The Department of War Studies (DWS) is an academic department in the School of Security Studies within the Faculty of Social Science & Public Policy at King's College London in London, United Kingdom. Along with other politics and international studies units at King's College London, it ranks amongst the top places for international relations in the world. The department is devoted to the multi-disciplinary study of war and diplomacy within the broad remit of international relations.

The department's alumni includes senior government officials, military personnel, diplomats, journalists, academics and businesspeople. Amongst them are former Prime Minister of Jordan Marouf al-Bakhit; Special Representative of the UN Secretary-General for Iraq Nickolay Mladenov, the Dutch Minister for Foreign Trade and Development Cooperation Tom de Bruijn and former Commandant General Royal Marines Sir Robert Fry.  The department is affiliated with numerous think-tanks and foreign policy institutions. It also houses numerous research institutes and centres, including the Liddell Hart Centre for Military Archives.

Since 2019, the Head of Department has been Michael Goodman. The Department of War Studies is located on the 6th floor of the King's Building on the Strand Campus of King's College London.

History 
A Department of Military Science existed at King's College London from 1848 to 1859. Military Science was subsequently approved as a subject for the Bachelor of Arts and Bachelor of Science general degrees from 1913, and was taught under the Faculty of Arts and also the Faculty of Engineering.

In 1926 the intervention of William Norton Medlicott prevented the Department of History from ridding itself of the lectureship in Military History.

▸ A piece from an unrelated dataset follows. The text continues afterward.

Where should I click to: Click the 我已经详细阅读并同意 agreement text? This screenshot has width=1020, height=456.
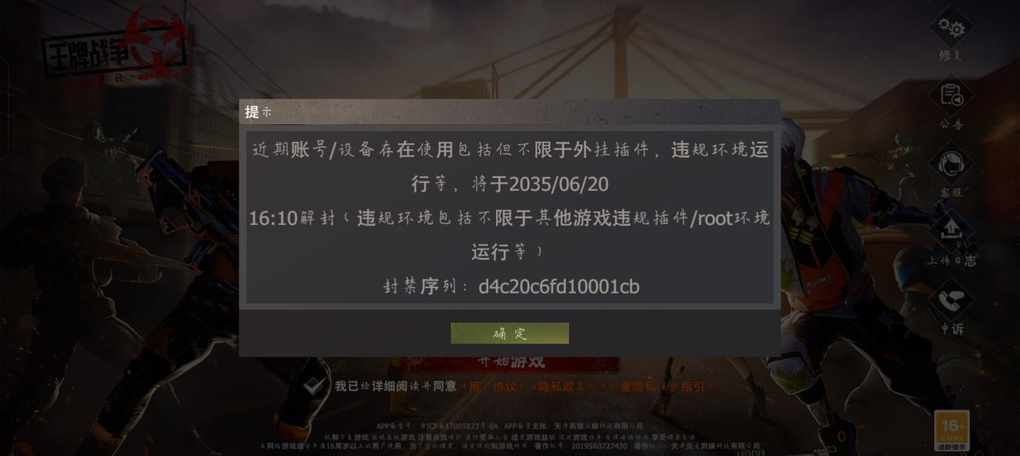pos(396,386)
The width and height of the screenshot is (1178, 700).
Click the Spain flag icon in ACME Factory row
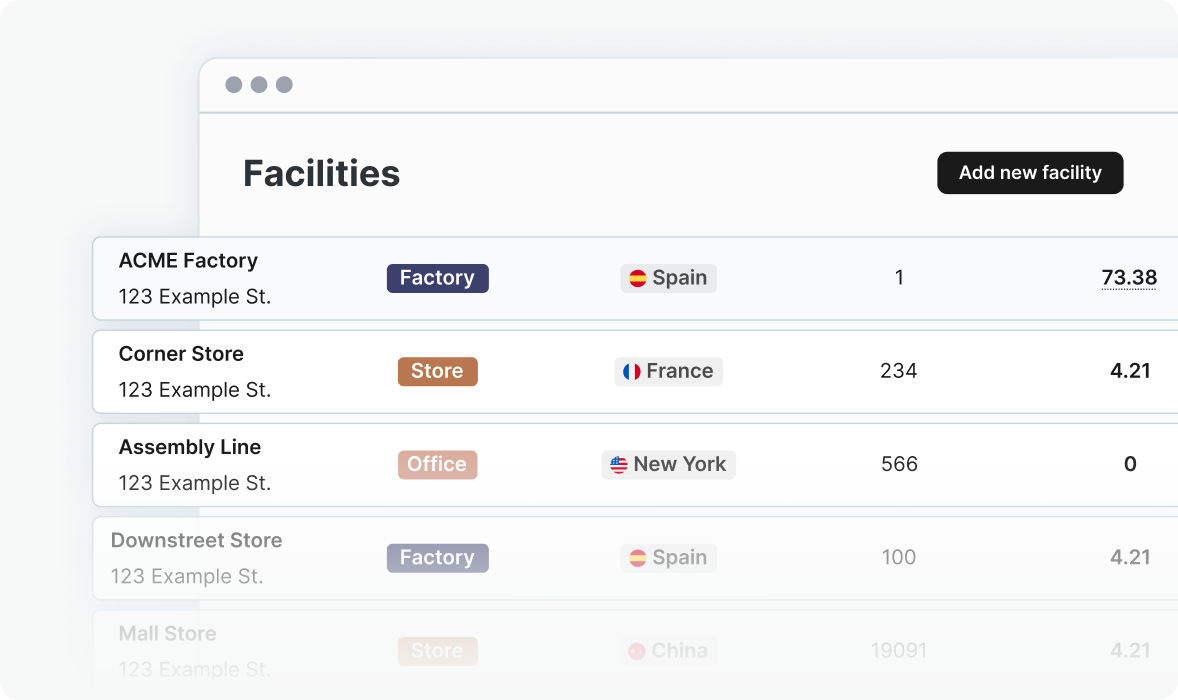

With War Office support the Military Studies Department was established in 1926 and formed part of the Faculty of Arts, with Major General Sir Frederick Barton Maurice holding the Chair. It became known as the War Studies Department in 1943 but was discontinued in 1948, although the subject continued to be taught under the Department of Medieval and Modern History.

Following World War II, there was an initiative by senior members of University of London notably Lionel Robbins, Sir Charles Webster and Keith Hancock, to revive Military Studies at the University. In 1953, Sir Michael Howard was appointed to the Lectureship in Military Studies, and by 1962 Sir Michael was able to reinstate the Department of War Studies to offer postgraduate courses.

A Bachelor of Arts degree in War Studies was offered from 1992 onwards. The department became part of the School of Humanities in 1989 and the School of Social Science and Public Policy in 2001.

In 2012 the department celebrated its 50th anniversary, with a series of celebratory events to mark the occasion.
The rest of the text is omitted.